Much has been made of the attempt for Clay to increase his command of the fastball, but tonight that big overhand curveball that makes scouts drool was all seasoning and no meat. He consistently left the curve high and inside on righthanded hitters and away from lefties, which belies an early release point and perhaps some here-you-take-it anxiety.
Perhaps to hide the criminal neglect of his talent, Buchholz flashed his potential like a fake badge, striking out 5 in the 3rd and 4th innings. In the 4th he whiffed Luke Scott on an archetypal changeup, down and away, a pitch that added to the sum total of beauty in the world.
But true baseball beauty comes in patterns and repetition.
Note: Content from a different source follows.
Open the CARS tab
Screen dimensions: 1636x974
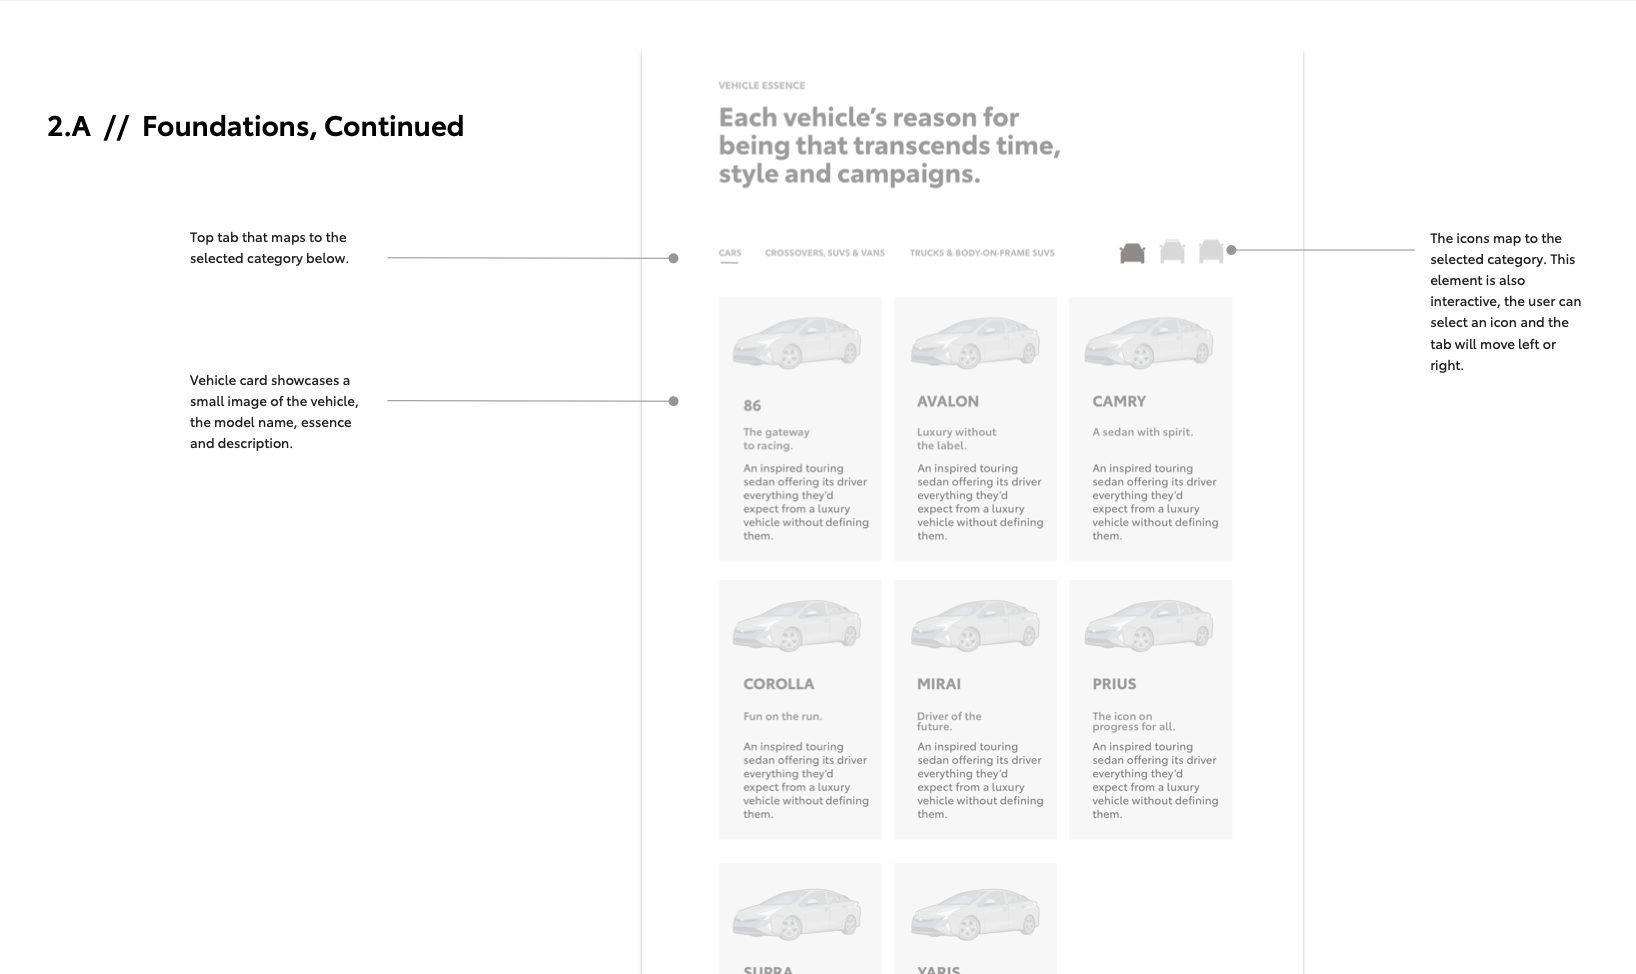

The mechanical aspect of pitching in command is the discipline to duplicate previous motions; Clay was not pitching so much as his body was throwing, and save that one stretch, was not in control of anything. With 5 walks and 107 pitches in 5 innings, he fought a losing battle.
The game as a whole had no bones; and before the last gasp failed rally in the 9th, the Fenway crowd was unusually silent. Sox hitters uncharacteristically took a rather blase approach to mediocre Orioles starter Brian Burres, who somehow made it into the 7th inning with a low pitch count despite walking 3. Instead of the grinding approach characteristic of the Sox that erodes top starters and pulverizes the middling, the Sox seemed to think that with minimal effort on their part, the bats would hit Burres' underwhelming stuff for them. But sluggish is not slugging, and the Sox failed to capitalize on the Yanks and Tampa losses.